** PROVIDED RECORDS follows **

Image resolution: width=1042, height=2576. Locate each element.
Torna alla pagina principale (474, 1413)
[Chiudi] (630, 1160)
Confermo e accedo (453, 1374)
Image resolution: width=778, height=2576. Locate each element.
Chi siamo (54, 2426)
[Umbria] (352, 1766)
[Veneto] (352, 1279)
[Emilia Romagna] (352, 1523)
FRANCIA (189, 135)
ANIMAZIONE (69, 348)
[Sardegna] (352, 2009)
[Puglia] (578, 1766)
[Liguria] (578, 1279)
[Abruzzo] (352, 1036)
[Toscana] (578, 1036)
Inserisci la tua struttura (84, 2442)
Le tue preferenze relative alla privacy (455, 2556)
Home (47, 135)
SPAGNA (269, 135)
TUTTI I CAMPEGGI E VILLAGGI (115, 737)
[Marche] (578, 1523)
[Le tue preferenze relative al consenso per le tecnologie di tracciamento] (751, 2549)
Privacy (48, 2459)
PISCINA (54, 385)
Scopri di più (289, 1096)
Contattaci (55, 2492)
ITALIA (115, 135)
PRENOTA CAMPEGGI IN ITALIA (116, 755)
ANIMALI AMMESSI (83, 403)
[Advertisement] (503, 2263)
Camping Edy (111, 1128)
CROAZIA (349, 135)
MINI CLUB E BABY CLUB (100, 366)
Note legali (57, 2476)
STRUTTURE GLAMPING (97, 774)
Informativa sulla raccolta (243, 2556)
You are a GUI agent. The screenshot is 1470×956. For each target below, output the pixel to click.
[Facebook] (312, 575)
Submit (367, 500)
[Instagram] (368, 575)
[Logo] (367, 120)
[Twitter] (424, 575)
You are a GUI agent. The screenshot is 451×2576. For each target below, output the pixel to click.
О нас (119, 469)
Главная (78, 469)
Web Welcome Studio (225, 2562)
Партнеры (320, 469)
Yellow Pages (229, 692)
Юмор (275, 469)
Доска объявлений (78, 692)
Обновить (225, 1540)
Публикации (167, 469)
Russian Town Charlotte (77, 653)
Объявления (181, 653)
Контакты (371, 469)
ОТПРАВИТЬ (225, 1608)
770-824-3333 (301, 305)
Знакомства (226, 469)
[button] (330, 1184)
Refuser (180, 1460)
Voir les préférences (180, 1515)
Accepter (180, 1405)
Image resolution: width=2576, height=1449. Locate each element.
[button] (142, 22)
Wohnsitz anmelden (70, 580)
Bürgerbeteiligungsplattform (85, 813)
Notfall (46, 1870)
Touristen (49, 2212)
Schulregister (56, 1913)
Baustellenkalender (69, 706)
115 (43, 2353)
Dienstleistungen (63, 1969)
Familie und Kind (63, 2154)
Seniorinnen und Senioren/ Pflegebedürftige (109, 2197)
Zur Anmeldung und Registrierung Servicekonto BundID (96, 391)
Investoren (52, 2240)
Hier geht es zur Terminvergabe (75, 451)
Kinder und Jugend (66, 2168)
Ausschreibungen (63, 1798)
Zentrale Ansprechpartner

** End of PROVIDED RECORDS **

■ **ASSIGNMENT**
Taking the entries above, print exactly the lines starting at the line with "Submit (367, 500)" and ending at the line with "Refuser (180, 1460)", both included.

■ **TASK RESPONSE**
Submit (367, 500)
[Instagram] (368, 575)
[Logo] (367, 120)
[Twitter] (424, 575)
You are a GUI agent. The screenshot is 451×2576. For each target below, output the pixel to click.
О нас (119, 469)
Главная (78, 469)
Web Welcome Studio (225, 2562)
Партнеры (320, 469)
Yellow Pages (229, 692)
Юмор (275, 469)
Доска объявлений (78, 692)
Обновить (225, 1540)
Публикации (167, 469)
Russian Town Charlotte (77, 653)
Объявления (181, 653)
Контакты (371, 469)
ОТПРАВИТЬ (225, 1608)
770-824-3333 (301, 305)
Знакомства (226, 469)
[button] (330, 1184)
Refuser (180, 1460)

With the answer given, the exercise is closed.